[TASK TO COMPLETE]
When you reach the entries below, transcribe each one exactly as it stands.

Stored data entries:
********

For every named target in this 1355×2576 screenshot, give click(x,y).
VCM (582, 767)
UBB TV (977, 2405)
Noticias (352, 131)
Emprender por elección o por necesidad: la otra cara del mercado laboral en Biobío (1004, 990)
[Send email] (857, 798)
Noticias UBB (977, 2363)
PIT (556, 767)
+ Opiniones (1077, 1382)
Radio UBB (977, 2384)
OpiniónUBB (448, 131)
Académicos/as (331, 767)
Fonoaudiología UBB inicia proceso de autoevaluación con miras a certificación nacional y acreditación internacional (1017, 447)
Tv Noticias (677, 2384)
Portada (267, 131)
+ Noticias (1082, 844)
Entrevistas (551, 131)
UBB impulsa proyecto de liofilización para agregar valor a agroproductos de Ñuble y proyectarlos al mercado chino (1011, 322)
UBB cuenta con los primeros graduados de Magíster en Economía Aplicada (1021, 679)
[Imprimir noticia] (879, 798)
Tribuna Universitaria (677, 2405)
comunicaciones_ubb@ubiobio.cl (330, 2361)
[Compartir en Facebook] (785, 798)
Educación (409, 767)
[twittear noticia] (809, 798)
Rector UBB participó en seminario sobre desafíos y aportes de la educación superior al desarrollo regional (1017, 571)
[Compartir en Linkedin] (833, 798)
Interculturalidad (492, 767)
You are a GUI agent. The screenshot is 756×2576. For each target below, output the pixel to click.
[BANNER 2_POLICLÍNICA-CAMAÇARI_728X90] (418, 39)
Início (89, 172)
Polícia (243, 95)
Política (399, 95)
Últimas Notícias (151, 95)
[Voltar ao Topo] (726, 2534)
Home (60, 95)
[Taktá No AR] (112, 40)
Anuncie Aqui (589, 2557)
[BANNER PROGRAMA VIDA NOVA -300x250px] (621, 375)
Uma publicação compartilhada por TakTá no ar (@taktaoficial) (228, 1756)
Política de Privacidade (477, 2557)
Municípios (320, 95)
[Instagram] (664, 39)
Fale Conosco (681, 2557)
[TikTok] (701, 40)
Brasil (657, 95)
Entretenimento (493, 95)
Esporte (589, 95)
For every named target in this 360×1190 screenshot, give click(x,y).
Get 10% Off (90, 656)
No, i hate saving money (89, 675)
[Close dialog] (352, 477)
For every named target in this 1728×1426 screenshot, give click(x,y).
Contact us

********

[ANSWER SECTION]
For every named target in this 1355×2576 screenshot, give click(x,y).
VCM (582, 767)
UBB TV (977, 2405)
Noticias (352, 131)
Emprender por elección o por necesidad: la otra cara del mercado laboral en Biobío (1004, 990)
[Send email] (857, 798)
Noticias UBB (977, 2363)
PIT (556, 767)
+ Opiniones (1077, 1382)
Radio UBB (977, 2384)
OpiniónUBB (448, 131)
Académicos/as (331, 767)
Fonoaudiología UBB inicia proceso de autoevaluación con miras a certificación nacional y acreditación internacional (1017, 447)
Tv Noticias (677, 2384)
Portada (267, 131)
+ Noticias (1082, 844)
Entrevistas (551, 131)
UBB impulsa proyecto de liofilización para agregar valor a agroproductos de Ñuble y proyectarlos al mercado chino (1011, 322)
UBB cuenta con los primeros graduados de Magíster en Economía Aplicada (1021, 679)
[Imprimir noticia] (879, 798)
Tribuna Universitaria (677, 2405)
comunicaciones_ubb@ubiobio.cl (330, 2361)
[Compartir en Facebook] (785, 798)
Educación (409, 767)
[twittear noticia] (809, 798)
Rector UBB participó en seminario sobre desafíos y aportes de la educación superior al desarrollo regional (1017, 571)
[Compartir en Linkedin] (833, 798)
Interculturalidad (492, 767)
You are a GUI agent. The screenshot is 756×2576. For each target below, output the pixel to click.
[BANNER 2_POLICLÍNICA-CAMAÇARI_728X90] (418, 39)
Início (89, 172)
Polícia (243, 95)
Política (399, 95)
Últimas Notícias (151, 95)
[Voltar ao Topo] (726, 2534)
Home (60, 95)
[Taktá No AR] (112, 40)
Anuncie Aqui (589, 2557)
[BANNER PROGRAMA VIDA NOVA -300x250px] (621, 375)
Uma publicação compartilhada por TakTá no ar (@taktaoficial) (228, 1756)
Política de Privacidade (477, 2557)
Municípios (320, 95)
[Instagram] (664, 39)
Fale Conosco (681, 2557)
[TikTok] (701, 40)
Brasil (657, 95)
Entretenimento (493, 95)
Esporte (589, 95)
For every named target in this 360×1190 screenshot, give click(x,y).
Get 10% Off (90, 656)
No, i hate saving money (89, 675)
[Close dialog] (352, 477)
For every named target in this 1728×1426 screenshot, give click(x,y).
Contact us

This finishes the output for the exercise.